La naïveté savante, ensuite. L’idée qu’il suffirait de savoir pour être bon et d’être éclairé par la juste raison pour voir le Bien s’aligner sur le Vrai et triompher du Mal. L’idée, résumée, au fond, par Victor Hugo, qu’ouvrir une école c’est fermer une prison et qu’il n’est pas de meilleur antidote à la barbarie que l’illumination des esprits par la grâce de la culture et de la raison. L’illusion, en un mot, d’une pacification des âmes, d’un armistice à leur guerre et à celle des corps, par la seule vertu de cette fameuse Culture devenue, dans nos deux pays, France et Allemagne, l’objet d’une nouvelle religion. Faut-il rappeler la célébration par l’Iliade des plus épouvantables rites guerriers ? Dante se réjouissant des tourments effrayants des hôtes de son enfer ? Dostoïevski, Pound, prêchant l’antisémitisme ? Le dernier Soljenitsyne ? Le Céline de Bagatelles ? Aragon le stalinien ? Drieu, Giraudoux, Montherlant ? Heidegger le nazi et le plus grand philosophe du XXe siècle ? Lacan lui-même éprouvant le besoin – cela vaudrait la peine de se demander pourquoi ! n’est-elle pas bien étrange cette soudaine protestation d’innocence que nul, je pense, ne lui demandait ? – de préciser, dans la parabole plus haut citée, que « nul » ne peut, « par lenteur voire émotivité », douter de son « attachement à une liberté sans laquelle les peuples sont en deuil » ? Faudra-t-il évoquer tous les cas où l’on voit mis en œuvre le théorème exactement inverse : celui qui fait rimer haute culture et, sinon barbarie, du moins cynisme, indifférence au sort du prochain – celui dont Freud se faisait l’écho quand il disait des livres qu’ils étaient, toujours, fils du malheur ?
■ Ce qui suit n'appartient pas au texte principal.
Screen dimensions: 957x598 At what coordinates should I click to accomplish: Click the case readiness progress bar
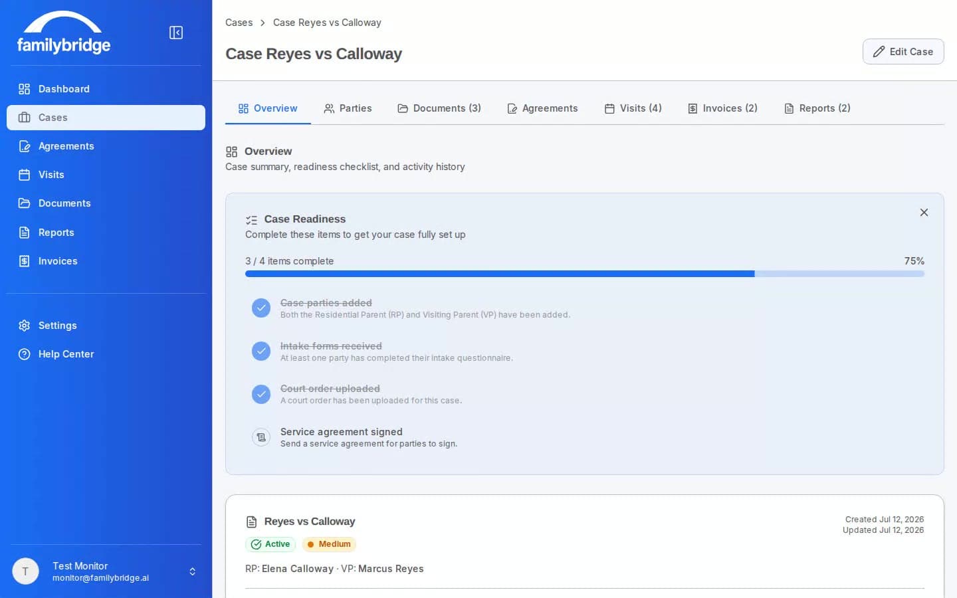coord(585,274)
Et puis la naïveté progressiste, enfin. L’idée d’un temps naturellement porteur d’une promesse. Le pari sur une Histoire qui aurait un sens et qui, de détour en détour, ou, mieux, de ruse en ruse, s’acheminerait vers sa parousie. La douce illusion, en un mot, que l’histoire de la philosophie qualifie de « dialecticienne » et selon laquelle il suffirait de pousser, pousser encore, pousser toujours un peu plus, pour que, sur les ruines du pire, finisse par advenir le meilleur. L’histoire du marxisme, celle des totalitarismes, les avatars de la volonté de pureté et du rêve d’incarnation du Souverain Bien, les ravages du médicalisme en politique, les ravages, pour être précis, de l’idée selon laquelle les bons politiques seraient d’abord de bons médecins et auraient mandat de délester la société de sa part maudite, de la guérir de sa négativité funeste, de l’aider à accoucher du corps sain qu’elle porte en elle mais que corrompt l’omniprésence du négatif, tout cela a fait depuis longtemps justice de cette illusion heureuse – le siècle écoulé a montré que l’optimisme historique, pris au mot, n’est pas seulement absurde mais criminel puisqu’il ne peut faire l’économie du Mal qu’en le fixant sur des figures élues, ou antiélues, et en faisant, ensuite, de ces figures la cible d’une épuration éthique, d’une prophylaxie terrifiante.

Il y a une ombre des Lumières.

Il faut, fidèle à Kant, faire la critique des Lumières. Critique, en allemand, ne se dit-il pas tri ? Le temps est venu, au sens propre, d’un tri dans les Lumières.